I am attempting to log my air table users into the Sanity.io using API token for authentication but I can’t find a setting to store the token safely in airtable. Do I need to build passport.js with third party authentication or am I missing something?

5 Replies 5

Holly,

I think what you need is this - I have not played with this yet, but it seems like the right approach.

What I need is a way to store a bot Authorization: Bearer so my users that use my custom block can log into the data set and update this data using airtable. I added this beta but it looks like it just running JS inside the airtable itself vs. custom blocks? Or am I miss understanding?

Yeah, that’s a key piece of the puzzle. I did not assume you were building a custom block.

The way we have handled this is to create an authentication server (or use an open source platform like KeyCloak) to arbitrate access. But, in a custom block environment you are able to create something that should avoid this pattern, right?

image

If so, this about does it…

image

I am not really sure with the custom blocks.
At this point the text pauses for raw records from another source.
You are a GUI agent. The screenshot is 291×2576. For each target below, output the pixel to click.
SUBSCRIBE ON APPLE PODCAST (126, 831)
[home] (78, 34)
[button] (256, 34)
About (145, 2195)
It’s new to me I am still wrapping my head around it. Usually we are very careful with our API access and run it only in .env adding that information to a platform like Netlify or Heroku etc is easy they have made provisions for this without the need to use a proxy. The dataset I need access to is our own which runs live code online so it’s still risky to leave an open key in airtable. It’s more of a risk than I would like to take. I thought about using third party authentication and running passport.js but we are not set up at an enterprise level to use third party authentication.

Thank you for the example. I appreciate it. I can look into running a server in the custom blocks too.

Indeed. That’s why I suggested the opposite in my examples.

In a custom block (as far as I know), you control the environment no different than you would in a Heroku deployment. I would escalate this to Airtable support to get perfect clarity if you fear that the custom block framework in React is unable to support your security requirements.